私はこれまで3社で総務を経験し、バックオフィスの仕事に10年以上携わってきました。

採用、契約書、就業規則、PC管理、システム導入、BCP、社用車管理、行政への届出など、本当にさまざまな仕事を経験してきました。

そんな私が思うのは、「最初から総務に向いている人」だけが総務になるわけではないということです。

実際、私は学生時代、PCがまったく得意ではありませんでした。

人と話すことより、一人で過ごす時間のほうが好きでした。

経営なんて「頭のいい人がやるもの」だと思っていました。

それでも10年以上、総務という仕事を続けています。

この記事では、実際に総務として働いてきた経験から、総務に向いている人・向いていない人の特徴についてお話しします。

総務に向いている人を考えるうえで、まず知っておきたいのが「総務は会社によって仕事内容が大きく違う」ということです。

備品管理だけでなく、採用、法務、情シス、BCP、社内制度など、担当範囲は会社によってさまざまです。

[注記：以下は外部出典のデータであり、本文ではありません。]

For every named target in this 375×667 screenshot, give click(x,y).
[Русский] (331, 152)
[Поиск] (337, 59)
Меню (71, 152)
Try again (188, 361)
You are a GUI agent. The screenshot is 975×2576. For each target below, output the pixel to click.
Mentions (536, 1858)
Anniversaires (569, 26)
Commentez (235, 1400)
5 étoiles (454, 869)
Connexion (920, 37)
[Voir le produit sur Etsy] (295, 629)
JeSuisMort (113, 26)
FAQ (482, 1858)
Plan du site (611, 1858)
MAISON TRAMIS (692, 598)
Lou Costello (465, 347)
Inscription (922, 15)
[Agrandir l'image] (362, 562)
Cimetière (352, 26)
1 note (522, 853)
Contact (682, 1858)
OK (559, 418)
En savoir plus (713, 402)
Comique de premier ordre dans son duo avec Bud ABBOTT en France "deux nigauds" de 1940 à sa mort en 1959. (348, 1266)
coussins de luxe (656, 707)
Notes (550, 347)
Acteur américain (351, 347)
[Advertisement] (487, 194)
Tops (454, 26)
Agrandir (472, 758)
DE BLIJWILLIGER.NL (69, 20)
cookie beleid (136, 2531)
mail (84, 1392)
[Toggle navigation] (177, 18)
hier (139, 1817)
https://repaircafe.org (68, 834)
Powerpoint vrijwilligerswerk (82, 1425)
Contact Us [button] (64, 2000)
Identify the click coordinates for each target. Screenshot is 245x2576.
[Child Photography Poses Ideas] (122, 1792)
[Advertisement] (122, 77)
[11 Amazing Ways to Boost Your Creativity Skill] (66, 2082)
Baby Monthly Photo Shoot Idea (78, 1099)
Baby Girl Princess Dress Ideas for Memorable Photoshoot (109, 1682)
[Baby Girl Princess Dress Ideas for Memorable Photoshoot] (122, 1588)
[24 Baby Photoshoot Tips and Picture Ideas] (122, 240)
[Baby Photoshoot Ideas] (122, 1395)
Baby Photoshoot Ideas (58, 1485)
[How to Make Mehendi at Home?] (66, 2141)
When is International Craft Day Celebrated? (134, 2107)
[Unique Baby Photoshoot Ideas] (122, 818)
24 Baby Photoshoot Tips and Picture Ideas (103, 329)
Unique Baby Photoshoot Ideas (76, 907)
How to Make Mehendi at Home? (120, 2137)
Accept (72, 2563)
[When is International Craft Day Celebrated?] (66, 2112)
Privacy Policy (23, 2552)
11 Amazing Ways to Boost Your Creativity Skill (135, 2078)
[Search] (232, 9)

私自身が10年以上の総務経験で担当してきた具体的な業務は、「総務の仕事内容とは?10年以上働いてわかった本当の仕事」で詳しく紹介しています。

総務に向いている人の3つの特徴

私が10年以上総務として働いてきて、「こういう人は総務に向いている」と思うのは、次の3つです。

人の役に立ちたいと思える人。

困っている人を助けたいと思える人。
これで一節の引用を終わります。